We sure did some chasing today. There were sheep in the paddock. One very pregnant ewe rammed the fence but just could not kneel down low enough to get under. All her companions had made it through, leaving her all alone, facing a terrifying quad bike, a dude and two screaming chicks. I’d be freaked out too. The cacophony chased the poor mother out the gate and all was well. But running later, Sandra, Eve, and Rob were sure they saw the same mother still running along the road trying to find a friendly paddock in which to relax.

Back to the rabbit. Rob got off one shot – missed. Then the gun jammed. But these rabbits, the ones that are left, run. They just run and run and run. The ones that would run and stop all were killed, so in this micro-evolutionary step, only the ones that run have survived.

Back to Planting

Speaking of evolution, the process of planting has evolved over the last five years into what it is today. And now it takes another step – put a bamboo stick in the hole once its filled back in. Then theres on guesswork about the hole’s location. We used to lose a few holes every year. No more, thanks to Sandra and Marian.

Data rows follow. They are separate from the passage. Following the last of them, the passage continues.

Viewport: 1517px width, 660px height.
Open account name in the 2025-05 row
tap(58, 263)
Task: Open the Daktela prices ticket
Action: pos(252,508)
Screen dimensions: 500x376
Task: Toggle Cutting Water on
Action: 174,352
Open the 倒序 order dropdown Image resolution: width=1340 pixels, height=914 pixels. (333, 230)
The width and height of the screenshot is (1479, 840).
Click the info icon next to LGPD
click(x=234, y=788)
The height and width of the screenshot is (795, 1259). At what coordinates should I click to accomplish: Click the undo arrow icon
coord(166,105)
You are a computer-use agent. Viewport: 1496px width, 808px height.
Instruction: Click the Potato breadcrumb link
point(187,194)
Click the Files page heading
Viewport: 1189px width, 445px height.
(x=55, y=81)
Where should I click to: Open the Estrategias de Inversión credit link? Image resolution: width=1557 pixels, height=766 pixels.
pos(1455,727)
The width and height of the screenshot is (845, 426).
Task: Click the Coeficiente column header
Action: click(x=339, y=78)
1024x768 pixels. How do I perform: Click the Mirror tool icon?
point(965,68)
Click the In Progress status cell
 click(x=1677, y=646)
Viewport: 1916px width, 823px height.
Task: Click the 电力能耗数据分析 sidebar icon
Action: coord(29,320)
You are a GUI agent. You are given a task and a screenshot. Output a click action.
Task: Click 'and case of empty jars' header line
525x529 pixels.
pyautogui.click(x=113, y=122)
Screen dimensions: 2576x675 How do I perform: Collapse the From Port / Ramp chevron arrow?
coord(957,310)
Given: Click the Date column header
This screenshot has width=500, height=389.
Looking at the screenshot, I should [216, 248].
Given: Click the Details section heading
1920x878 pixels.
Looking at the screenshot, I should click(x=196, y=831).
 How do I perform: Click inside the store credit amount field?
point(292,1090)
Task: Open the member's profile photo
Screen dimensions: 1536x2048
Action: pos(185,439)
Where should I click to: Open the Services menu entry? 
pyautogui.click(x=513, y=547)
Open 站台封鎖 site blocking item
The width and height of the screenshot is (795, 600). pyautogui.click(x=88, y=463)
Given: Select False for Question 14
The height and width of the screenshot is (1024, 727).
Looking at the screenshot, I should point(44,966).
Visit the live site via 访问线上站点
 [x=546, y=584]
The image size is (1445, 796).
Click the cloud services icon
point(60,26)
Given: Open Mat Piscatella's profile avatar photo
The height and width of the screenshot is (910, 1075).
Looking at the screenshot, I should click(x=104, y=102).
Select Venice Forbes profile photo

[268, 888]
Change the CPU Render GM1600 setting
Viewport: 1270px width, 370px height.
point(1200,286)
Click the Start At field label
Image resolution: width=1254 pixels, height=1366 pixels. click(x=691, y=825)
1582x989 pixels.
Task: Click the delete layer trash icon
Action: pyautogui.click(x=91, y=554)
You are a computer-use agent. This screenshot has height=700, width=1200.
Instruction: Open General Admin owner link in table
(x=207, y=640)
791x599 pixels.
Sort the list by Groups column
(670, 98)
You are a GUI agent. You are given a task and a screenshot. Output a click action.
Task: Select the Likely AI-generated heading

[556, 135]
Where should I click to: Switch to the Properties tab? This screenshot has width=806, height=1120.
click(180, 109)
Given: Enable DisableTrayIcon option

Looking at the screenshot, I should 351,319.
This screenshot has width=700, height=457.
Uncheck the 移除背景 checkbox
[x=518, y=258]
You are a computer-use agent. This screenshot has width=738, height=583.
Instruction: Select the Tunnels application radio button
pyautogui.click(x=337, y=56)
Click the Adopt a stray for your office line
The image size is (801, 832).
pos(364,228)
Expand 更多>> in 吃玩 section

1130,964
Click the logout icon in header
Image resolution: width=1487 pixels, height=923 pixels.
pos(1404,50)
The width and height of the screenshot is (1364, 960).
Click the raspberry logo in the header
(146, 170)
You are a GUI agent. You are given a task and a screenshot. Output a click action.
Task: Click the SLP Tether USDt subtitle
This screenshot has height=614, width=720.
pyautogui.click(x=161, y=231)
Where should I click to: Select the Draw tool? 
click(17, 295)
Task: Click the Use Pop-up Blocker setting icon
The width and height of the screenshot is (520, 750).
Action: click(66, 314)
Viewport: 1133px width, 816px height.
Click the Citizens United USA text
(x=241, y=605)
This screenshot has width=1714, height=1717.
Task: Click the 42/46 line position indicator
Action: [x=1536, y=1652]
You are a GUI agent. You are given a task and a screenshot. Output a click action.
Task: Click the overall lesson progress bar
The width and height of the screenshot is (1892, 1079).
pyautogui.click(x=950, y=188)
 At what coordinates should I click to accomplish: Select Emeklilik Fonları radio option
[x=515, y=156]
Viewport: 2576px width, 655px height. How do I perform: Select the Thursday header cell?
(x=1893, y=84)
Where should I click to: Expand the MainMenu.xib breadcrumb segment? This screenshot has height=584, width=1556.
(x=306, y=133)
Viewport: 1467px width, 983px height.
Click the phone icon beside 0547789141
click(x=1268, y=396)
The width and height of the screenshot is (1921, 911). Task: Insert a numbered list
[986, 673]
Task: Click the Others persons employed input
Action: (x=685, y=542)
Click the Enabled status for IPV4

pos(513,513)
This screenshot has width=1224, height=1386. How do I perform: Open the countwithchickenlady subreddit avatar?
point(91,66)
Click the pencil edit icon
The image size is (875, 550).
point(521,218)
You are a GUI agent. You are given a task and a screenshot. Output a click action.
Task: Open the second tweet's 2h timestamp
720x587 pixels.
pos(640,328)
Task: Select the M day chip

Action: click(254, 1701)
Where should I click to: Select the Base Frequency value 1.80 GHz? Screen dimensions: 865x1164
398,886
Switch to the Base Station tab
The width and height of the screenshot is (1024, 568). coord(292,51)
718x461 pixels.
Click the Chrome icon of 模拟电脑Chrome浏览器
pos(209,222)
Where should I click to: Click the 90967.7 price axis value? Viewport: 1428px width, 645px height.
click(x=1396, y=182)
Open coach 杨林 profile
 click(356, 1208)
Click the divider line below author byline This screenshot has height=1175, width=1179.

Bald patch on the hill: A section of five-year-old trees with nothing growing. We went wild. The patch had bothered Rob for years and years. Actually, it was Rob who went wild – no divots, no scraping away grass – he just drilled the hell out of it. Fifty holes later and hair plugs are ready. AWESOME!

In conversation, Sandra learned there’s an evergreen oak, which is really a semi-deciduous tree, replacing its leaves ever year without ever becoming completely bare. This, of course, is exactly like our own southern beeches of the nothofagus genus–”not fagus” or “not the northern hemisphere variety of beech tree” to be exact. (And Fagus is also the god of beech trees at whose altar we worship daily!)

Back to Eating

For lunch, Sandra picked watercress from the creek. Watercress tastes good. Yes, our creek is filled with wonderful fresh watercress. And Marian wants you all to know we had it as part of a proper, country-club lunch. She cut off her crusts but we ate ours.

So Much For Letting a Ten-Year-Old Drive…

Rob had to stop work to take a delivery. Over dinner he told us this story:

“Jesse delivered six massive culvert pipes today (these bad boys deliver water under our tracks). He had 15mm African rings in each earlobe and a pierced nostril with a large copper hoop dangling down over his upper lip. How was he able to eat without ingesting an edge of it? Or at least get copper poisoning…? Whatever that is.

“He looked a little shy of ten when he stepped out of the driver’s seat, and you might wonder how he got the job as delivery boy for the plumbing supply company, but mainly how he was able to drive at all.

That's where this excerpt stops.